The firmware which controls the ScrollPoint mechanism is flashed onto these Cypress microcontrollers. It should be possible to dump the ROM and modify it to add more features and tweaking to how windows should respond to the ScrollPoint (ideally more behaved like the TrackPoint scrolling). If I ever get a chip programmer I will update this section with more information. Flashing the controller will require desoldering the Cyprus microcontroller and adding a socket; relatively easy if you have soldering equipment.
ScrollPoint mice generally go under the radar as not too many people are acute to them. Various online sellers and auctions will generally have ScrollPoint mice available in bulk. Finding ScrollPoints in new condition is more uncommon, but not impossible.

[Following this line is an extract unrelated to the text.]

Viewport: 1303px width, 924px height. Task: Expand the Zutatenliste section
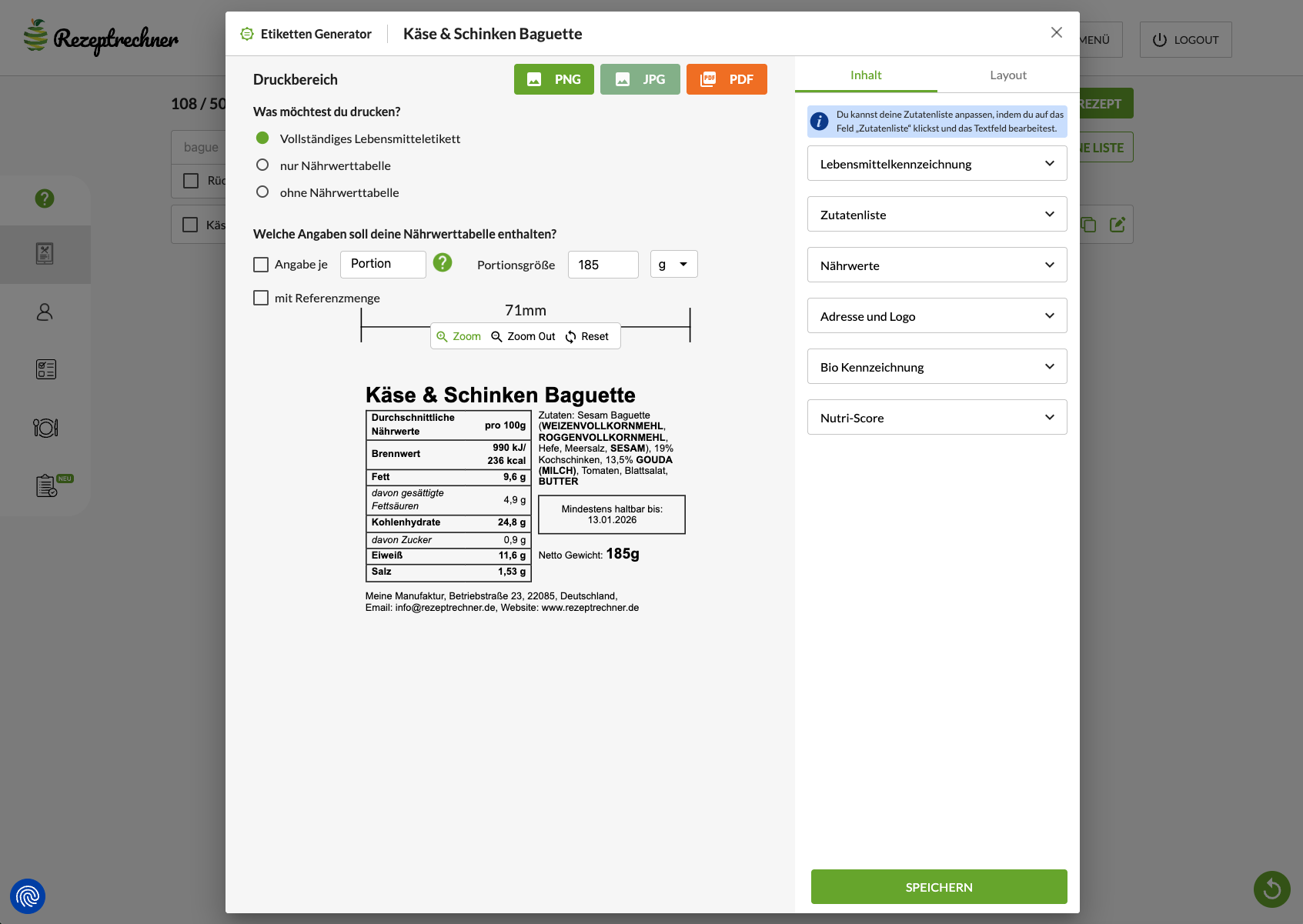(x=937, y=214)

Many used ScrollPoints will have little to no wear as they are generally not used in service extensively from users ultimately swapping them out for a wheel-based mouse; at least, this was common for a time when IBM bundled ScrollPoints with all of their computers (such as IntelliStations) but ended after a period due to customer disastisfaction. Like all things, eventually these mice will be harder to find as time goes on.